WHAT YOU HAVE TO DO:
Using the listing below, report each line holding the string "computer".

■ ■ ■ ■ ■ ■ ■

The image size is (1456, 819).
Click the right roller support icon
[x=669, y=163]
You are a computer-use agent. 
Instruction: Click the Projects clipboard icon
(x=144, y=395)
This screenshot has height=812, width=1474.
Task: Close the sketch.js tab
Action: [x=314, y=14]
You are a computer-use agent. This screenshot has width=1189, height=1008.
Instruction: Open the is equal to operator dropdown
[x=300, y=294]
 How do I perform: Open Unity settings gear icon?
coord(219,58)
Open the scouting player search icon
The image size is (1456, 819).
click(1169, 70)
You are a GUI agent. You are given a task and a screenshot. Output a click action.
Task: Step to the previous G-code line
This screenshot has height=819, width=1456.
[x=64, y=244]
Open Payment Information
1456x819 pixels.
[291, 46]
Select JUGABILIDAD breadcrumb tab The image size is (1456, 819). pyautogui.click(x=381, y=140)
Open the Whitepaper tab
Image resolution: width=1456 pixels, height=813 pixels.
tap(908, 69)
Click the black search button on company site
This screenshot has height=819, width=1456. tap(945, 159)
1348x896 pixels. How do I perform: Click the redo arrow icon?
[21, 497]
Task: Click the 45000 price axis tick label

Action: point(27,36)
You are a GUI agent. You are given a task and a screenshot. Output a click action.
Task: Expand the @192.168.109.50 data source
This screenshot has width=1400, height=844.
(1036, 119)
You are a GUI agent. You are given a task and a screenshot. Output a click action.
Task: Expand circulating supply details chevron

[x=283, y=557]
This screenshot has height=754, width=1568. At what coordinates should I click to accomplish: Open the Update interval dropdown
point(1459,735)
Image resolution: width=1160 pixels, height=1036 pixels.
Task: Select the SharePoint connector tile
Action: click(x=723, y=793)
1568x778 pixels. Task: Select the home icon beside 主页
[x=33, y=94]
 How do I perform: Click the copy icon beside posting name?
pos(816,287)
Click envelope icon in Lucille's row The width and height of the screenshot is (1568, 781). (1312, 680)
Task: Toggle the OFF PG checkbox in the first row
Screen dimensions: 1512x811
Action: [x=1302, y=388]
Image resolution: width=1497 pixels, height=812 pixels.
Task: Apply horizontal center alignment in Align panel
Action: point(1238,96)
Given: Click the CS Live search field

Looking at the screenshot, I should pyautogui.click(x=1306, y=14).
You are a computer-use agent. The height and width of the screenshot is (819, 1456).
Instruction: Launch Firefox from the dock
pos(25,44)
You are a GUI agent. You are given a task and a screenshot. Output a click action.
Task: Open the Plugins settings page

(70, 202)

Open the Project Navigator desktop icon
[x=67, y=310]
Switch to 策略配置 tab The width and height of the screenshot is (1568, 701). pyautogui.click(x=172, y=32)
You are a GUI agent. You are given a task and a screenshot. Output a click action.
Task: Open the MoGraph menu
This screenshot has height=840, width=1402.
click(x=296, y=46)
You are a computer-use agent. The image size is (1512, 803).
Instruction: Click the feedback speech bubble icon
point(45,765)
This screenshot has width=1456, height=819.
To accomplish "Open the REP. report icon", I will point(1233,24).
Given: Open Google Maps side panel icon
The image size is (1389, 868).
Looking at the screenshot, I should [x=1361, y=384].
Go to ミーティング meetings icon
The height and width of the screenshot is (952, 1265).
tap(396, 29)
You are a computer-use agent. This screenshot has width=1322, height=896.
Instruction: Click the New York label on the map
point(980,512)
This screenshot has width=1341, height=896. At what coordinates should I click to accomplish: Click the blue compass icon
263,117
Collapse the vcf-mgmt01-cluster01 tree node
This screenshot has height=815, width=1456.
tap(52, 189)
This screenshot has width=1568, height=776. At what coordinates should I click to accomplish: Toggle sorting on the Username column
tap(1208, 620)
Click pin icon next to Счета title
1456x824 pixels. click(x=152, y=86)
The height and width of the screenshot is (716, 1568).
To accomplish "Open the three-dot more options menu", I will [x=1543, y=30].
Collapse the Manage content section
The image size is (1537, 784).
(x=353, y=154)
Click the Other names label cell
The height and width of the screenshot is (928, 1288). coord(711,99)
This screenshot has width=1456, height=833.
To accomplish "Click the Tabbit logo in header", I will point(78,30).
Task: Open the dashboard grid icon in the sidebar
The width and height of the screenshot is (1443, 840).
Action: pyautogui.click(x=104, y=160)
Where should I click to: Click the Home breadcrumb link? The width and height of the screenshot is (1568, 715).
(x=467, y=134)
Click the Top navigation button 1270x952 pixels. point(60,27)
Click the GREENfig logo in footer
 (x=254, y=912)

■ ■ ■ ■ ■ ■ ■

EXPECTED ANSWER:
You are a computer-use agent. 
You are a computer-use agent. This screenshot has width=1189, height=1008.
You are a computer-use agent. The height and width of the screenshot is (819, 1456).
You are a computer-use agent. The image size is (1512, 803).
You are a computer-use agent. This screenshot has width=1322, height=896.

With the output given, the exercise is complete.